EXERCISE DIRECTIONS => Exactly transcribe the line that holds "Select the 15m" and every remaining line of the records, up to and including the final one, with nothing else.

---

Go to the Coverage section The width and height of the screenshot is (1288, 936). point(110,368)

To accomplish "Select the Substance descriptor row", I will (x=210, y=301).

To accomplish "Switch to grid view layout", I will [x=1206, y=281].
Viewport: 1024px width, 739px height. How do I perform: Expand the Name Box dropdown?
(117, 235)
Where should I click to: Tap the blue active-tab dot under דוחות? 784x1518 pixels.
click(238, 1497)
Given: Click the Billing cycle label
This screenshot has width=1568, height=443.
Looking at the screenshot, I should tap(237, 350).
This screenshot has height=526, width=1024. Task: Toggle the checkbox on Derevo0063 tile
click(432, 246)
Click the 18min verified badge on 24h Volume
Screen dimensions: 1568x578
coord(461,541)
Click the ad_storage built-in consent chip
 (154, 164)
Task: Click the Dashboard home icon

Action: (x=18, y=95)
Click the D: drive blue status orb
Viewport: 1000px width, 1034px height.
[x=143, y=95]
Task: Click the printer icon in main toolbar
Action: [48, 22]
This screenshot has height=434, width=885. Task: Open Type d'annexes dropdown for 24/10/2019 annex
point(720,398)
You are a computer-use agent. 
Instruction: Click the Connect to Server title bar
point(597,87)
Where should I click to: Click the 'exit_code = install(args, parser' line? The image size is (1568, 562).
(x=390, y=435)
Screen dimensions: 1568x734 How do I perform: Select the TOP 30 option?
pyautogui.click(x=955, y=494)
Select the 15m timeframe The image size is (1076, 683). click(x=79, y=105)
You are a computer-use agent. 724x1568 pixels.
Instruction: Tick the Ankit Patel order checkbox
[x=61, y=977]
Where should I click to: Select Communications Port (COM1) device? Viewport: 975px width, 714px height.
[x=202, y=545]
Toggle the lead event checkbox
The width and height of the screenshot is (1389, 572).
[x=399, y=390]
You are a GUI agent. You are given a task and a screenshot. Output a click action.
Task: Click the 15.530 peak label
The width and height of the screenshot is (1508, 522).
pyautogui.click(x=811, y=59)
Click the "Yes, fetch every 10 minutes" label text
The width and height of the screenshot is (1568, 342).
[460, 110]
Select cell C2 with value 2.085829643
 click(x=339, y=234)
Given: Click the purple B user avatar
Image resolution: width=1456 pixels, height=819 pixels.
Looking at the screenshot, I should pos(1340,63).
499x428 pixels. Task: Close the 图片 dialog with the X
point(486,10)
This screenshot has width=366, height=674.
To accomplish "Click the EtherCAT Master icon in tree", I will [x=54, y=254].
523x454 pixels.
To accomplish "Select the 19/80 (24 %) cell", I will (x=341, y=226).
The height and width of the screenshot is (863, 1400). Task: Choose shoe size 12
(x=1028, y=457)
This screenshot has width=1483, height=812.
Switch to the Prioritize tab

---

REPLY =>
Select the 15m timeframe The image size is (1076, 683). click(x=79, y=105)
You are a computer-use agent. 724x1568 pixels.
Instruction: Tick the Ankit Patel order checkbox
[x=61, y=977]
Where should I click to: Select Communications Port (COM1) device? Viewport: 975px width, 714px height.
[x=202, y=545]
Toggle the lead event checkbox
The width and height of the screenshot is (1389, 572).
[x=399, y=390]
You are a GUI agent. You are given a task and a screenshot. Output a click action.
Task: Click the 15.530 peak label
The width and height of the screenshot is (1508, 522).
pyautogui.click(x=811, y=59)
Click the "Yes, fetch every 10 minutes" label text
The width and height of the screenshot is (1568, 342).
[460, 110]
Select cell C2 with value 2.085829643
 click(x=339, y=234)
Given: Click the purple B user avatar
Image resolution: width=1456 pixels, height=819 pixels.
Looking at the screenshot, I should pos(1340,63).
499x428 pixels. Task: Close the 图片 dialog with the X
point(486,10)
This screenshot has width=366, height=674.
To accomplish "Click the EtherCAT Master icon in tree", I will [x=54, y=254].
523x454 pixels.
To accomplish "Select the 19/80 (24 %) cell", I will (x=341, y=226).
The height and width of the screenshot is (863, 1400). Task: Choose shoe size 12
(x=1028, y=457)
This screenshot has width=1483, height=812.
Switch to the Prioritize tab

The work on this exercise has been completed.